Not to be nitpicky, but it seems like they're more "observations about the uses of color" than "color rules of thumb." I tellyawhat, I have been picking colors for varoius clients for the last 3 weeks, and not only am I completely sick of navigating people's completely arbitary color preferences (why single one out as better than another? THey're all good, for different reasons) but I am unconvinced that color theory has anything to tell us. WHY does everyone think that pink must be associated with femininity and left-wingishness? What the fuck is up with the association with blue and RESPONSIBILITY? These have NOTHING to do with color in and of itself and everything to do with our culture. The more we lock ourselves into the symbolic associations of color, the more we deny ourselves the possibility of sensual surprise.
posted by DenOfSizer at 6:23 AM on February 16, 2005


The Color Design Rules are not very scientific or logical IMO. For example, ‘analogous’ and ‘intermediate’ combinations seem equivalent. I prefer the more scientific descriptors: Hue (frequency), Saturation (purity), and Lightness (amplitude), rather than “Intensity” and “Tint”.

Saying “White is a color without hue” is nonsense—it's equivalent to saying the ‘orchestra sound’ has no frequency. White is the eye’s response to all hues seen together. It is not “pure”, but neither are most colors we see every day, like beige or pink. So why draw a distinction?

Black is the absence of light and color—the visual equivalent of silence.
We don’t ‘see’ black, but we ‘notice’ black because of the surrounding colors, as we would ‘notice’ a second of silence in a skipping CD—we would not ‘hear’ it, because there is nothing to be heard.

More in my comment here.
posted by weapons-grade pandemonium at 8:41 AM on February 16, 2005


weapons-grade pandemonium: We don’t ‘see’ black

Yes, we do. Within colorspace, black is a sensation just like the others. You simply borrowed the distinction in the correlated physical phenomenon (photon vs. no photon) and applied it to the psychological framework.
posted by Gyan at 9:52 AM on February 16, 2005


Obviously neurons are firing when we 'notice' blackness or silence, but color is light, and calling black a color is like calling silence a noise. Why can't you see a white piece of paper in a photographic darkroom? Why does your psychological sensation of white change? Can you tell me if the paper is there or not? If you cannot distinguish between something existing and not existing, how can you say you 'see' it?
posted by weapons-grade pandemonium at 10:44 AM on February 16, 2005


whoa. cool link. i had some experience with roger black at @home. he seemed like a charlatan, but ianad.
posted by mrgrimm at 12:27 PM on February 16, 2005


weapons-grade pandemonium: Why does your psychological sensation of white change?

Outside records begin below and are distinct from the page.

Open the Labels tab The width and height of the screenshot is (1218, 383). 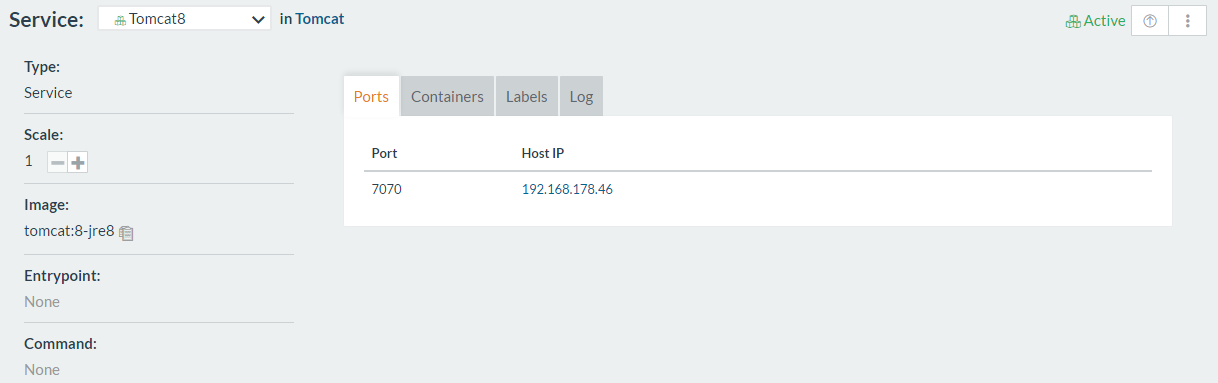526,96
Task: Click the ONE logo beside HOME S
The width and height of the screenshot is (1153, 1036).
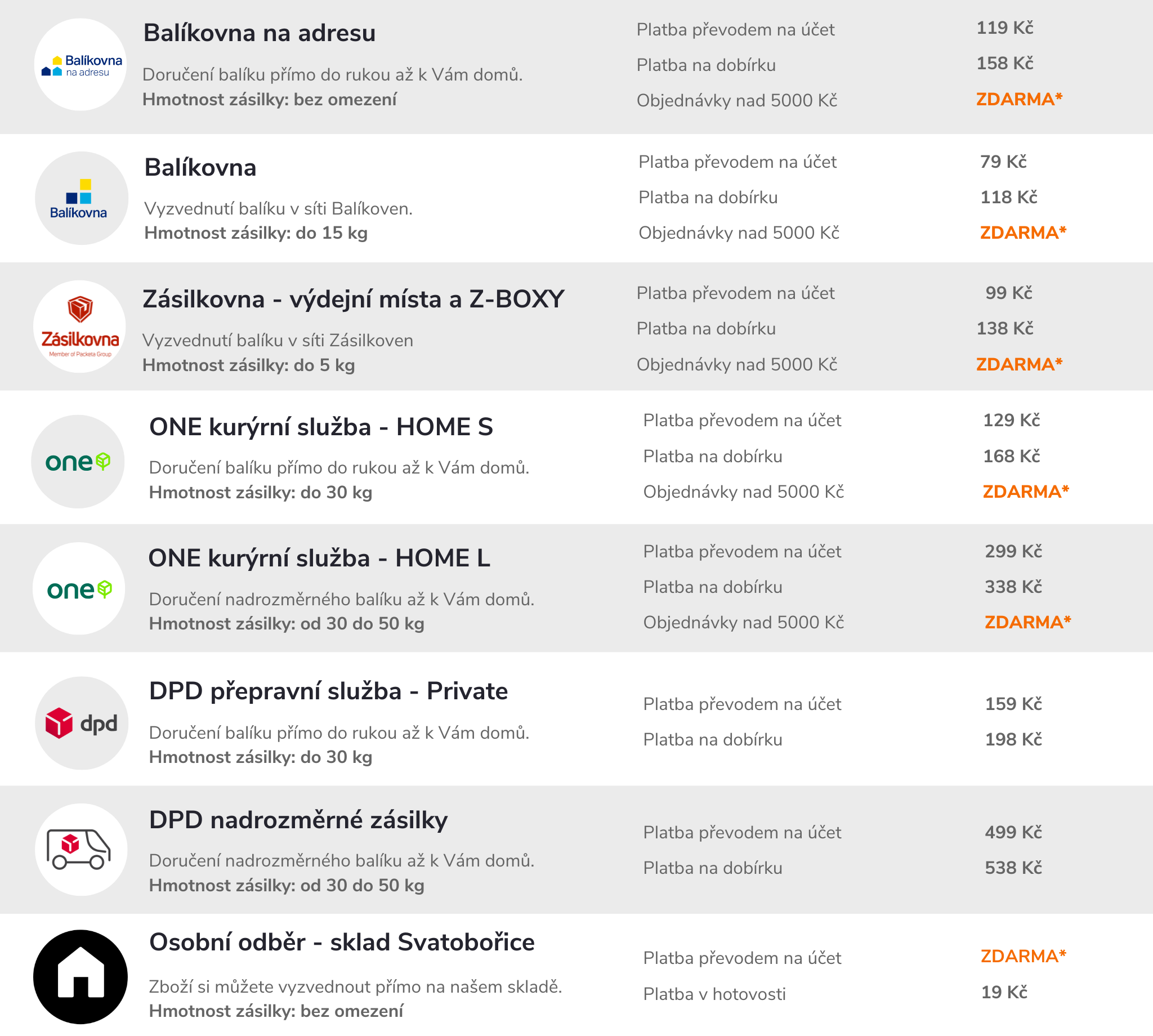Action: (x=78, y=462)
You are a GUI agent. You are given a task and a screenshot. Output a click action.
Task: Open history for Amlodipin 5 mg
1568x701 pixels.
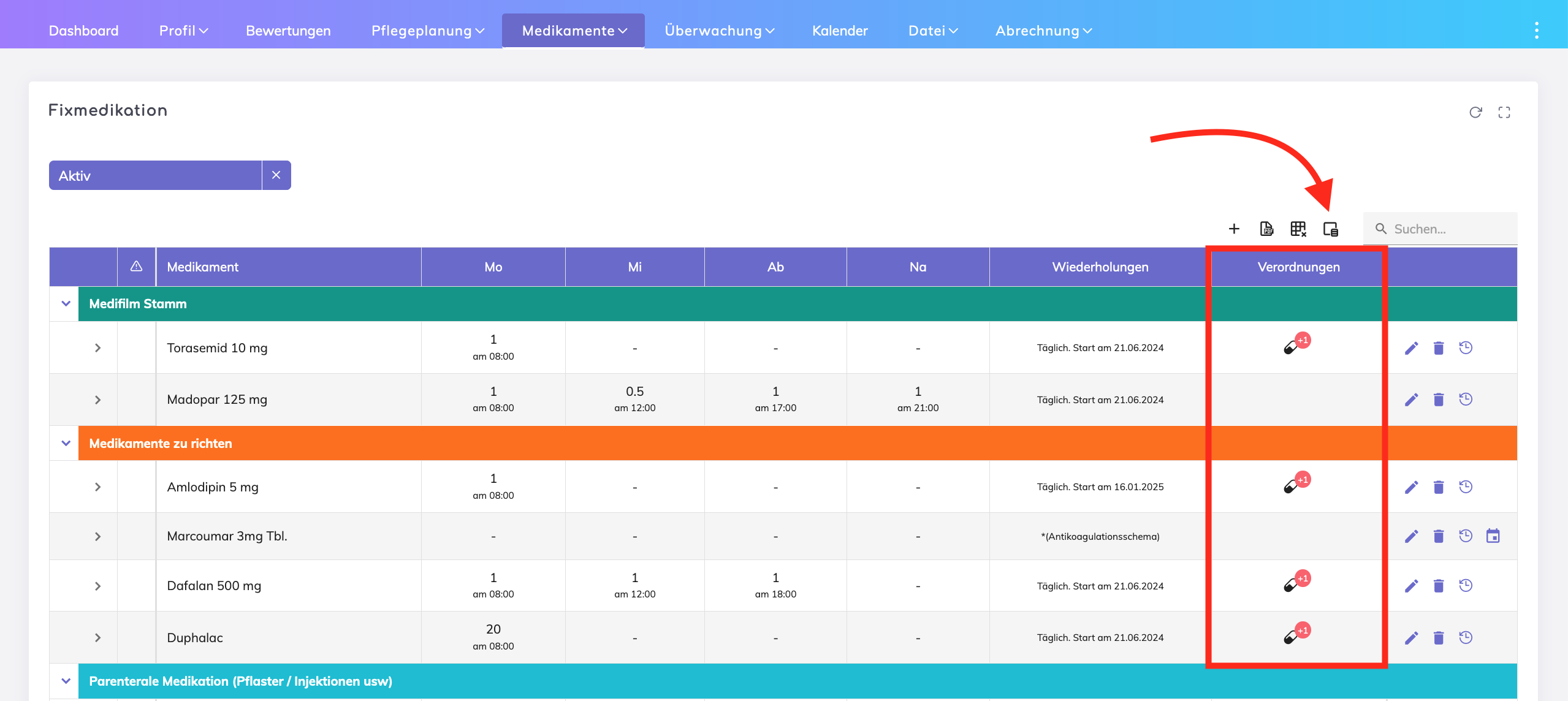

It doesn't*. The color/object interdependency is not fundamental but depends on context, like temperature or material composition. A white paper is white only when viewed under the range of ordinary environmental conditions. In a darkroom, those conditions change and it's no longer a white paper. We call it a white paper because our default conscious interaction with the paper is in conditions where the paper is 'white'. Imagine if the labels remained the same, but you spent your life in a closed biosphere with strong red ambient light. If your only interactions with the paper were in that environment, you wouldn't call it a 'white paper', and label it an anamoly or the product of a special environment when you see it under "normal" daylight conditions.

All this is besides the point, which is, saying 'one sees black' is a description of psychological activity. After all, one doesn't say that my lamppost "sees red" when appropriate photons hit its surface. Your objection to calling black a color derives from reframing psychological descriptions as a product of physical details. Physical theories may seem robust, but are subject to change, maybe even radically, as unintuitive or unlikely it seems. Psychology is more primary.

*Not for the purposes of this discussion. Qualia constancy and memory reliability is another matter.
posted by Gyan at 1:04 PM on February 16, 2005


Yes, we see black, yes we see white. The analogy between music and colour does not work on this point, there is no 'silent' colour. However there are silent images....

Please, lets get this out of the realm of psychology. There are other ways to understand phenomena and the world other than either hard or soft sciences. Lets keep it to art - afterall that is what is used as examples here.

If you want to see an image of black try this - a famous black painting.
posted by blindsam at 10:07 AM on February 21, 2005


blindsam: The analogy between music and colour does not work on this point, there is no 'silent' colour.

Silence technically works as an analog. It's just that perfect silence is a very rare event. Unlike black.